* _What the exercise asks_
Rewrite the listing from its first line through the line containing "click(x=31, y=39)", changing "green" to "gray" and keeping everything else the same. Leave the pictures out.

>> begin Input for this task

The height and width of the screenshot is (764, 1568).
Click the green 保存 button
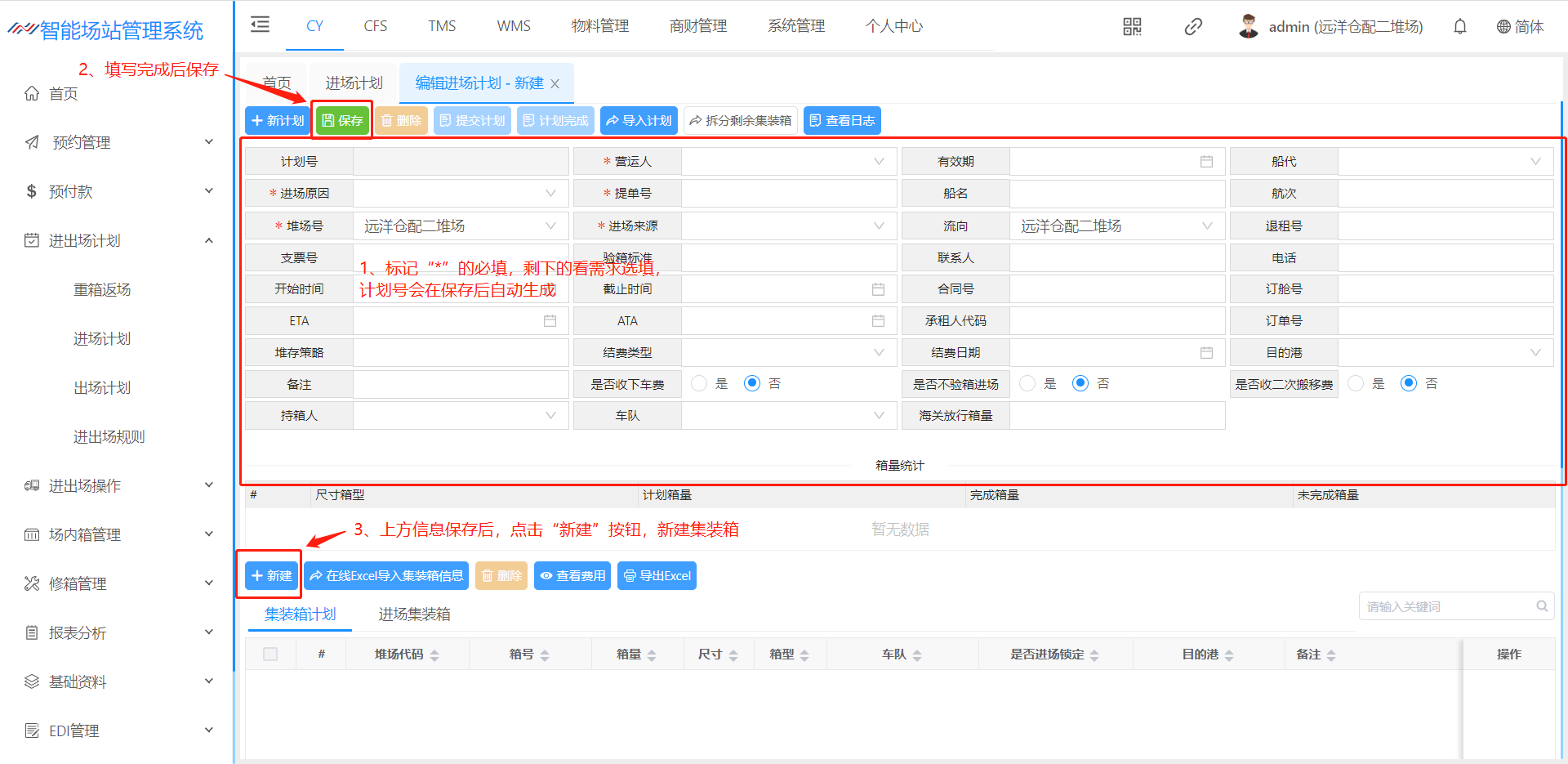(x=343, y=121)
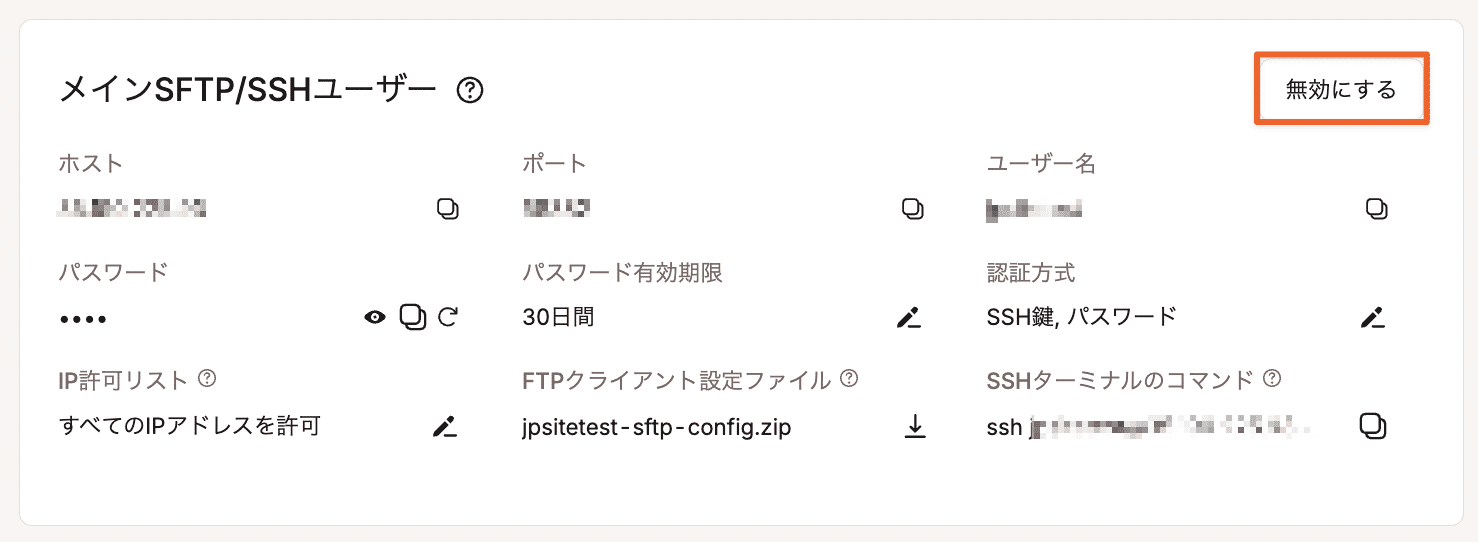Copy the SSHターミナルのコマンド
The width and height of the screenshot is (1478, 542).
[x=1373, y=426]
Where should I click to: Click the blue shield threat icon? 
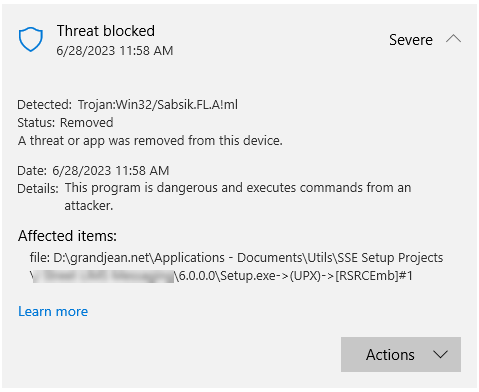click(x=31, y=39)
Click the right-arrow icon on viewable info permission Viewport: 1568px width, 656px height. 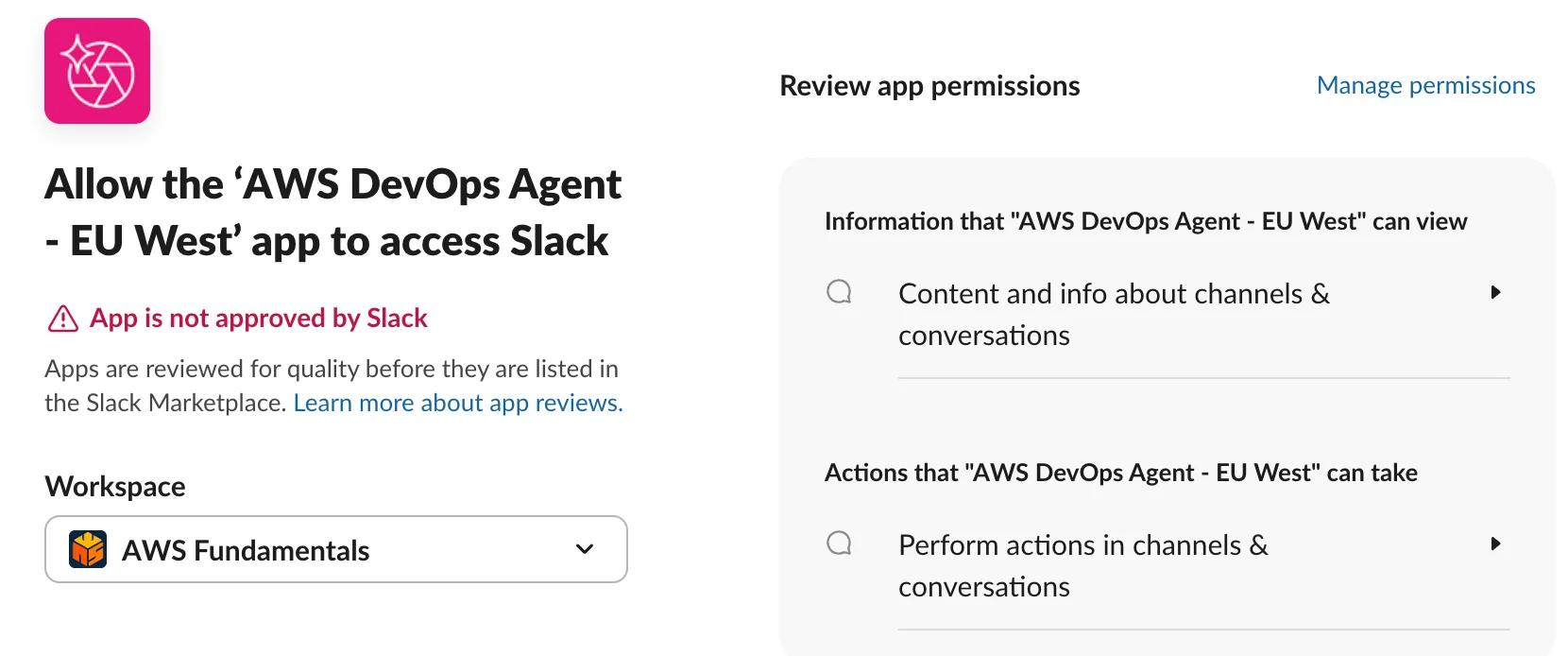point(1495,293)
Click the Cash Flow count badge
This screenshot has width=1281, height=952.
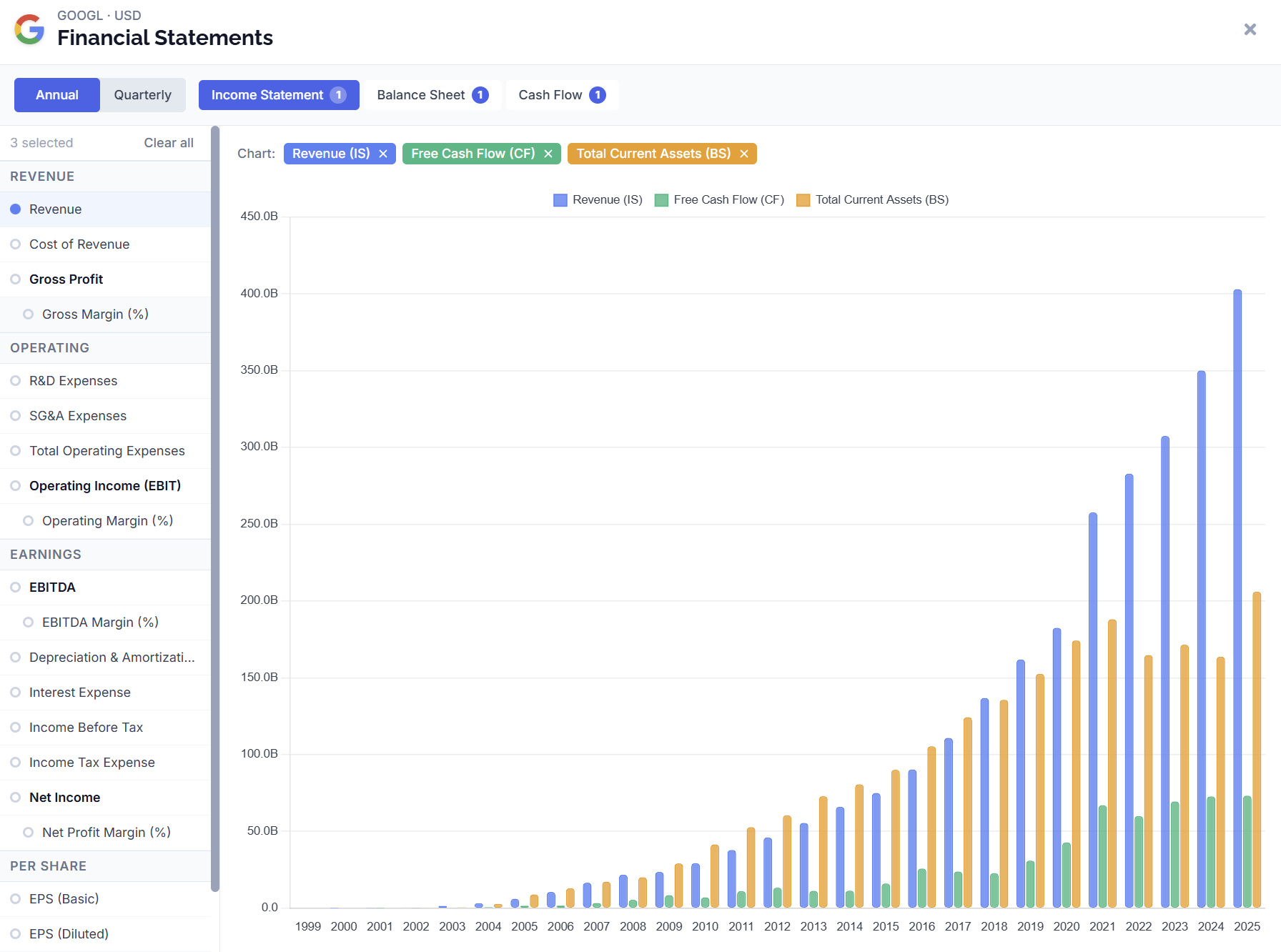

>> end Input for this task

* _Answer for the task_
The height and width of the screenshot is (764, 1568).
Click the gray 保存 button
(x=343, y=121)
Copy the SSHターミナルのコマンド
The width and height of the screenshot is (1478, 542).
[x=1373, y=426]
Where should I click to: Click the blue shield threat icon? 
click(x=31, y=39)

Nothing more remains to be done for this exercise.